** Record excerpts follows **

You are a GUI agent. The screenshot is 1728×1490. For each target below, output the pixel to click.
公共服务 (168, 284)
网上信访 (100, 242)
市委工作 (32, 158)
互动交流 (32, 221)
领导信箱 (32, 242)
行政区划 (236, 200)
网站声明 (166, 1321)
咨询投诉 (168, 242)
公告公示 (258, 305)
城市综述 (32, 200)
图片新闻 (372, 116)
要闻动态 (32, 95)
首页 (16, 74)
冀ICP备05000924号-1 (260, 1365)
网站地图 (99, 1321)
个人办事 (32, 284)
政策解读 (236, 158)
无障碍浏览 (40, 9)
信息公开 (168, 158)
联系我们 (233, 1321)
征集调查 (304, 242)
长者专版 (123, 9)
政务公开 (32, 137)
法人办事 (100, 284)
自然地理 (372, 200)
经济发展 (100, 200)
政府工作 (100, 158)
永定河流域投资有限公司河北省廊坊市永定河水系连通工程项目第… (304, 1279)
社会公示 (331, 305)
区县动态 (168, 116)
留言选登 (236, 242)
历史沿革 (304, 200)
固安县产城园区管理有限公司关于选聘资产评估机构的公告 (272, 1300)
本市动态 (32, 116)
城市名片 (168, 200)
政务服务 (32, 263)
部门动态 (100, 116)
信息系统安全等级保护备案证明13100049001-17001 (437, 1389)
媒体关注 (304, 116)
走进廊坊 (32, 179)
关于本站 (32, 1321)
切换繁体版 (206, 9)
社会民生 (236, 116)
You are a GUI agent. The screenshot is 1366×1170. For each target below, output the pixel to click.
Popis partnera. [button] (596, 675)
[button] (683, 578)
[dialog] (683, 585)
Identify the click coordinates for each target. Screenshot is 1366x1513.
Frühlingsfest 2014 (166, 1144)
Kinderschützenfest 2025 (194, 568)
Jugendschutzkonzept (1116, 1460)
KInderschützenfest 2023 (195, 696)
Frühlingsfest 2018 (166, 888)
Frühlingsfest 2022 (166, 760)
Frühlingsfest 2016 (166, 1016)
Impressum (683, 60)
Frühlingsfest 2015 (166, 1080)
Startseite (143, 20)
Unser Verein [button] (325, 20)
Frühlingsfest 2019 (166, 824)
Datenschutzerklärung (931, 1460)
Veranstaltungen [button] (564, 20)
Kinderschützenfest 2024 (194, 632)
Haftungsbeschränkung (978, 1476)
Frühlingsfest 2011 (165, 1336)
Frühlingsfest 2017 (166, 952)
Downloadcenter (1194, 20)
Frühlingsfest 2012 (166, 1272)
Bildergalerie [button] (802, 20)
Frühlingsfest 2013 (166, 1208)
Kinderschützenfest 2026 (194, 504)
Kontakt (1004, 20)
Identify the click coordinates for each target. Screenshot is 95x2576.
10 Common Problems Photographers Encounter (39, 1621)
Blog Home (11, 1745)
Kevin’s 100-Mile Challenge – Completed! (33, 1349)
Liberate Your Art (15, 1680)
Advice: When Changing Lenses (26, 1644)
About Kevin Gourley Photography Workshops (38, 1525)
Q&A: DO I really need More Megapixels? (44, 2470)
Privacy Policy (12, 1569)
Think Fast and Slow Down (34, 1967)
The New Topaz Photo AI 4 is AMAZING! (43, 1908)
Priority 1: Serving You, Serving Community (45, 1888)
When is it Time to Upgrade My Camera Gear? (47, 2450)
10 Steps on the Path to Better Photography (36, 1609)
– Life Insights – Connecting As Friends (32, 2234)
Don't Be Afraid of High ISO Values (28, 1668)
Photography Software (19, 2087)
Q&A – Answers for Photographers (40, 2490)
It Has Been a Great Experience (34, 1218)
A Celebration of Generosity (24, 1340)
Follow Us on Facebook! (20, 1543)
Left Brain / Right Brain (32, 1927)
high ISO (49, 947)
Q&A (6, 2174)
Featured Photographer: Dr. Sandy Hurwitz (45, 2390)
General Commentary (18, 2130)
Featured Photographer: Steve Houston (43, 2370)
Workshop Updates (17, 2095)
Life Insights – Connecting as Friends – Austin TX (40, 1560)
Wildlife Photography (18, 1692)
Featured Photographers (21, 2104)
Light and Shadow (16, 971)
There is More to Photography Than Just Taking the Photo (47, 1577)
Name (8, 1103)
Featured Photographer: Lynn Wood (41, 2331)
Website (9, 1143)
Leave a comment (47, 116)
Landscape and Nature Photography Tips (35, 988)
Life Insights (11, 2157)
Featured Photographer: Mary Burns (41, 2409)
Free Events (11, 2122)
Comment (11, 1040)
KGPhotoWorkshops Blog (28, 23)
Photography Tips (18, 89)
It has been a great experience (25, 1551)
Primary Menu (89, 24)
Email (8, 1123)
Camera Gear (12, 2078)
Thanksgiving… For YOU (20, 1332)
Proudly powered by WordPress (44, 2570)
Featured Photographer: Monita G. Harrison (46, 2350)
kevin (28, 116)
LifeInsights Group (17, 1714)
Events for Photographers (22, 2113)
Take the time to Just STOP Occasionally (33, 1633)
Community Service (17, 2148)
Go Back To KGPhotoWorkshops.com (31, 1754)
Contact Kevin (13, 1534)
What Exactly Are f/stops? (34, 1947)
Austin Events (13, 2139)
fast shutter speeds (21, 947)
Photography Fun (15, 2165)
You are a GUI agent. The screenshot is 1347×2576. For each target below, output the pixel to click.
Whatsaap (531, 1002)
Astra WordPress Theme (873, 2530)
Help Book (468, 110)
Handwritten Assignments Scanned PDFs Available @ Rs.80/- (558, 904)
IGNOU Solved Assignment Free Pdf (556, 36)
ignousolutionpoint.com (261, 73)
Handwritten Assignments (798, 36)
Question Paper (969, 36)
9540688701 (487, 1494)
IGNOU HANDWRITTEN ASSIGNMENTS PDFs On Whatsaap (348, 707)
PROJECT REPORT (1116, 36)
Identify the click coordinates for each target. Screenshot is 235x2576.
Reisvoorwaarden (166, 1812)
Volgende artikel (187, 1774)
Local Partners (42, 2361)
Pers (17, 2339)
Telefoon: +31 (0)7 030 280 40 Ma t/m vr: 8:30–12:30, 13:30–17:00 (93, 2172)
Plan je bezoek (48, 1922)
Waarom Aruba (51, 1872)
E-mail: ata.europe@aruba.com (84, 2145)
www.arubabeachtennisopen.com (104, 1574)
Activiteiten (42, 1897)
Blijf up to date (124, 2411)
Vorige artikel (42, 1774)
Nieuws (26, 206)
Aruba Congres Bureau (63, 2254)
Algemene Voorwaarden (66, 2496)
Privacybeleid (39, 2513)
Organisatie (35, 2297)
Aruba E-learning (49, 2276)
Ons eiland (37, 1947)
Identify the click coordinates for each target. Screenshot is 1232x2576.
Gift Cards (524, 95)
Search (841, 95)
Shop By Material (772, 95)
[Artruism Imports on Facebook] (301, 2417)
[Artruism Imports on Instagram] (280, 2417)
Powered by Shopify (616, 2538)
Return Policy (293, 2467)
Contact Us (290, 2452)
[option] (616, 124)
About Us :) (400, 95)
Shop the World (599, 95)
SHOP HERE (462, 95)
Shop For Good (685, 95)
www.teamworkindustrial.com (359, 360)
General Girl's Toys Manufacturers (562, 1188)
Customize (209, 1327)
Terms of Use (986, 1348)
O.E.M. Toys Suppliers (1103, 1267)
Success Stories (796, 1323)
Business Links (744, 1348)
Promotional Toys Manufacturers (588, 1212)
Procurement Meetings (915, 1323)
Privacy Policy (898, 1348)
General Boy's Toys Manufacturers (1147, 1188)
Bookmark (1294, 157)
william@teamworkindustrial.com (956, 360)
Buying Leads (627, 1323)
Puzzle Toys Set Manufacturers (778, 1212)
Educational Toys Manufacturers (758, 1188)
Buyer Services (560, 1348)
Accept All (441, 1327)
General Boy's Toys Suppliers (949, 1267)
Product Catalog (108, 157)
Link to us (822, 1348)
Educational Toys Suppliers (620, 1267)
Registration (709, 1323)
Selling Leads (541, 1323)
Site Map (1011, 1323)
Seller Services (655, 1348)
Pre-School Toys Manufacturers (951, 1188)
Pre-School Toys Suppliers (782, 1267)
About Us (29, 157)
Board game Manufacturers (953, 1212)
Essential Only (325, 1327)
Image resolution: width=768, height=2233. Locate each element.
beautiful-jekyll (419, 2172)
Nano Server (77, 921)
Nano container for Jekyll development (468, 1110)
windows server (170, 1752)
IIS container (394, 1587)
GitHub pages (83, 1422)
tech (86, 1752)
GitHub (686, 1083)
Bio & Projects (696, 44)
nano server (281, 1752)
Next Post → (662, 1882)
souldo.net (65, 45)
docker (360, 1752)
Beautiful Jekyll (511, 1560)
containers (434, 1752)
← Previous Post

** End of Record excerpts **

■ Problem details
Would you output, from the records above, exactly the run of lines that starts at the line containing "Leave a comment (47, 116)" and ends at the line containing "Help Book (468, 110)", and only that run?

■ Written answer
Leave a comment (47, 116)
Landscape and Nature Photography Tips (35, 988)
Life Insights (11, 2157)
Featured Photographer: Mary Burns (41, 2409)
Free Events (11, 2122)
Comment (11, 1040)
KGPhotoWorkshops Blog (28, 23)
Photography Tips (18, 89)
It has been a great experience (25, 1551)
Primary Menu (89, 24)
Email (8, 1123)
Camera Gear (12, 2078)
Thanksgiving… For YOU (20, 1332)
Proudly powered by WordPress (44, 2570)
Featured Photographer: Monita G. Harrison (46, 2350)
kevin (28, 116)
LifeInsights Group (17, 1714)
Events for Photographers (22, 2113)
Take the time to Just STOP Occasionally (33, 1633)
Community Service (17, 2148)
Go Back To KGPhotoWorkshops.com (31, 1754)
Contact Kevin (13, 1534)
What Exactly Are f/stops? (34, 1947)
Austin Events (13, 2139)
fast shutter speeds (21, 947)
Photography Fun (15, 2165)
You are a GUI agent. The screenshot is 1347×2576. For each target below, output the pixel to click.
Whatsaap (531, 1002)
Astra WordPress Theme (873, 2530)
Help Book (468, 110)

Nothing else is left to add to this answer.